Si ejecutas varios procesos del SDK en una GPU de Dataflow compartida, puedes mejorar la eficiencia y el uso de la GPU mediante la habilitación del servicio de procesos múltiples (MPS) de NVIDIA. MPS admite el procesamiento simultáneo en una GPU, ya que permite que los procesos compartan contextos de CUDA y programen recursos. MPS puede reducir los costos de cambio de contexto, aumentar el paralelismo y reducir los requisitos de almacenamiento.
Los flujos de trabajo de destino son canalizaciones de Python que se ejecutan en trabajadores con más de una CPU virtual.
Mejora el procesamiento paralelo y la capacidad de procesamiento general de las canalizaciones de GPU, en especial para las cargas de trabajo con un uso bajo de recursos de GPU.

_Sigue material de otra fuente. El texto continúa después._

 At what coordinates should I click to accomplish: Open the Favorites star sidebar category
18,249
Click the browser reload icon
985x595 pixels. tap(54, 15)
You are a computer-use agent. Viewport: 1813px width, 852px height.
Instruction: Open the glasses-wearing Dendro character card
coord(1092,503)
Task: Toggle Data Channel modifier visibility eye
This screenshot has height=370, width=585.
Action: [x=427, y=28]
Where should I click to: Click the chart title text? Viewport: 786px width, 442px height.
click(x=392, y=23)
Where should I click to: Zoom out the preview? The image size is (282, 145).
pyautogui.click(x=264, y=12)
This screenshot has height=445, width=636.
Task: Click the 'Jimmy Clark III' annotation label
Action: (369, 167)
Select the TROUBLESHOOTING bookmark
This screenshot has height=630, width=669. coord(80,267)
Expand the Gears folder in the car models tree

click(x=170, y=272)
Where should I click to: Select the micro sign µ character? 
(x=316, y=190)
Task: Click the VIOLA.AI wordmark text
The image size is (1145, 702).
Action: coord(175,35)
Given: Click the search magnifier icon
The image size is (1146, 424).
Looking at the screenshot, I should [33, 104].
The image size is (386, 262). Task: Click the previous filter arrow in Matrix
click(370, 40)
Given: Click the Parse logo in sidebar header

Mejora el uso de GPU, lo que puede reducir los costos.
Asistencia y limitaciones
MPS solo es compatible con los trabajadores de Dataflow que usan una sola GPU.
La canalización no puede usar opciones de canalización que restringen el paralelismo.
Evita exceder la memoria de GPU disponible, en especial para los casos de uso que implican cargar modelos de aprendizaje automático grandes. Equilibra la cantidad de procesos de CPU virtuales y SDK con la memoria de GPU disponible que necesitan estos procesos.
MPS no afecta la simultaneidad de las operaciones que no son de GPU.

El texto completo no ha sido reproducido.